P.O. BOX 1899
Occupied Palestinian Territory
P.O. Box 28
1000 AA Amsterdam
Dear Ambassador Michiel den Hond, Mr. PRJ Dumore, Mr. Jean-François van Boxmer,
As a Palestinian human rights organisation committed to the promotion and protection of human rights of the Palestinian people in the Occupied Palestinian Territory (OPT), Al-Haq welcomes the decision by Barkan Wineries, an Israeli subsidiary of Tempo Beer Industry Ltd. Drinks, to remove its activities from the industrial zone of the illegal settlement of Barkan, in the northern West Bank, and transfer them into Israel. This divestment conclusion is a result of positive developments in Corporate Social Responsibility (CSR), including the excellent commitment demonstrated by the Dutch consumers; Heineken N.V. (who have a 40% share in Tempo Beer Industry Ltd.); and the Dutch government.
CSR is a process whereby a company assumes responsibility, across its entire supply chain and within its operational “sphere of influence” to ensure it is not complicit in, amongst other things, human rights abuses. The primary normative basis for the responsibility of corporate entities to comply with human rights law is found in the preamble to the Universal Declaration of Human Rights, which states that "every individual and every organ of society… shall strive…to secure their universal and effective recognition and observance.”
In the OPT, not only are the human rights of the Palestinians systematically violated for the express benefit of the settler population but additionally under the Fourth Geneva Convention, an Occupying Power is prohibited, in the first place, from transferring part of its own civilian population into the territory it occupies. Such transfer of settlers into occupied territory is a war crime under customary international humanitarian law.
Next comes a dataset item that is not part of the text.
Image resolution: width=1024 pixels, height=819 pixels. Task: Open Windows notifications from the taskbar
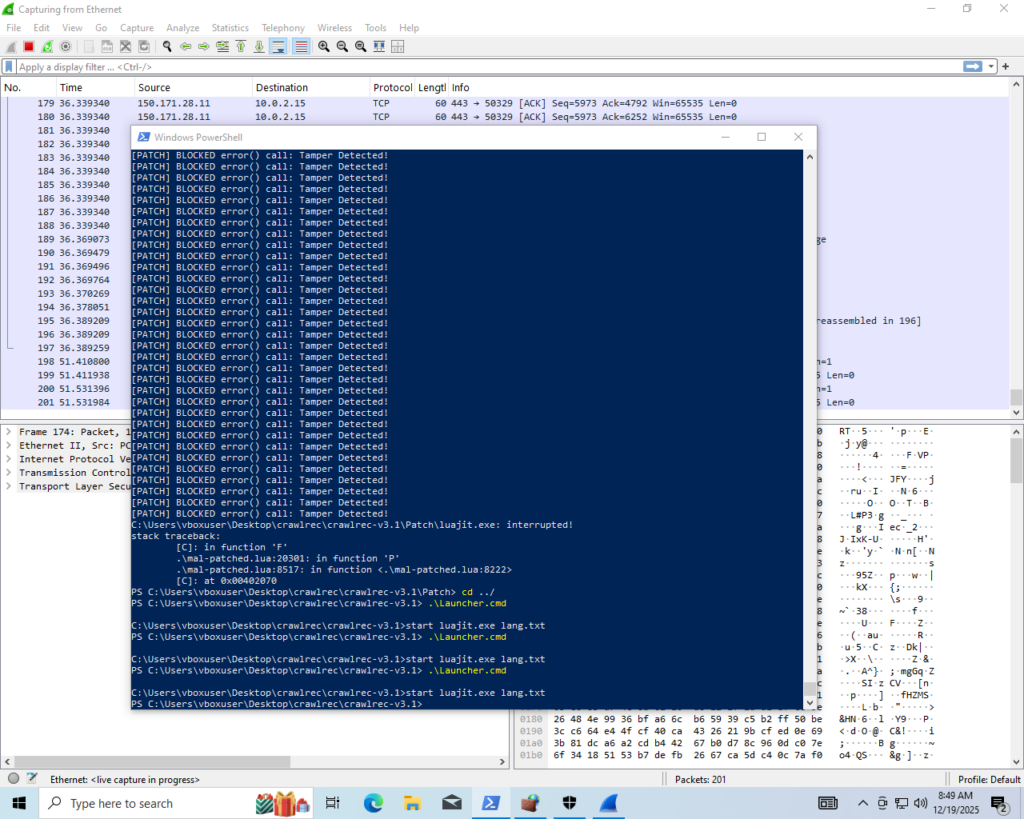coord(997,803)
Therefore, any company which operates within the illegal settlement system is complicit with violations of international humanitarian law.
The weakness of international enforcement mechanisms means that corporate compliance with international law, including human rights law., despite being obligatory under international law, remains within the realm of self-regulated voluntarism. It is in this light that Al-Haq extends its praise to the Dutch and the strength and effectiveness of the triumvirate relationship between consumer, corporation and government in rectifying the unlawful gains made through profiteering from illegal settlements.
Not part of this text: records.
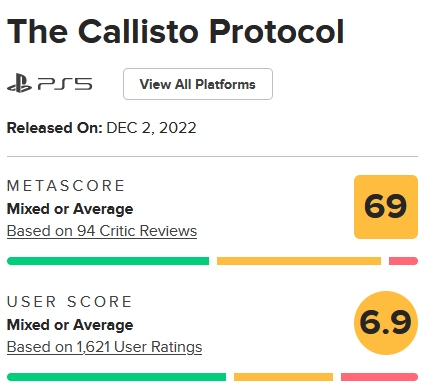
Task: Select the green positive segment of the Metascore bar
Action: [x=108, y=261]
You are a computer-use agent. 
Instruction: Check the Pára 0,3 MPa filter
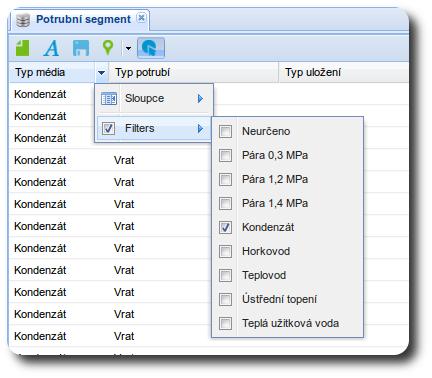(225, 155)
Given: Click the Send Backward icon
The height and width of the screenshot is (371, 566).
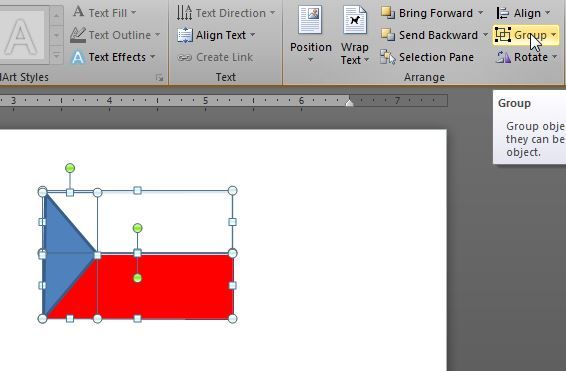Looking at the screenshot, I should coord(388,35).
In a globalised international market, the influence of many companies does not remain limited to their country of origin but extends internationally. Companies can therefore affect the enjoyment of human rights, both negatively and positively. In the
OPT, international economic activities serve as a financial main-stay for illegal Israeli settlements, such as Barkan, helping to sustain their illegal presence.
In this specific example, Barkan Wineries acknowledged the very direct impact that consumers have in compelling businesses to adopt a legal and ethical approach to where they invest. A Barkan Wineries company directors’ report to their stockholders stated that “in the past, the location of the company’s winery at the Barkan area caused a negative image and made difficult the exporting of the Barkan brand. The company is acting to change this image…” Consumer objection to the location of the Barkan brand within an illegal settlement has had the direct casual effect of compelling the brand to relocate.
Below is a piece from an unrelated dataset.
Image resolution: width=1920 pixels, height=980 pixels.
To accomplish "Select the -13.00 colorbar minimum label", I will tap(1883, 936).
Heineken, as a corporate entity, has a praiseworthy track record of adhering to corporate social responsibility policies. Heineken is one of 38 Dutch member companies of the UN Global Compact, who have promised to “support and respect the protection of internationally proclaimed human rights”, and to “make sure that they are not complicit in human rights abuses.” It is essential that the legitimacy of corporations be based on a social contract expressed in international agreements and through negotiations between relevant stakeholders groups, including consumers, that corporations adhere to human rights law.
Lastly, the Dutch government has taken a proactive relationship approach to corporate social responsibility. This is very significant because the government indirectly assists companies operating abroad, including through foreign embassy services, and is itself an active participant in the market. When direct and indirect governmental support is given to Dutch companies that are active in foreign markets therefore there is a certain implied co-responsibility of the government in those activities. Having implemented the Organisation for Economic and Co-operation Development Guidelines for Multinational Enterprises, the Dutch government expects multi-nationals registered within its jurisdiction to adhere to the Guidelines when operating abroad.
The success in achieving divestment from one of the illegal settlements located within the OPT, namely Barkan, illustrates the necessity for civil society, corporations and government to coordinate their activities in partnership, with the common aim of ensuring that international law, including human rights, are upheld at all times. In the OPT, CSR is not a “luxury” ideal to be achieved but a legal and ethical obligation to ensure that every aspect of society meets its obligations under international law.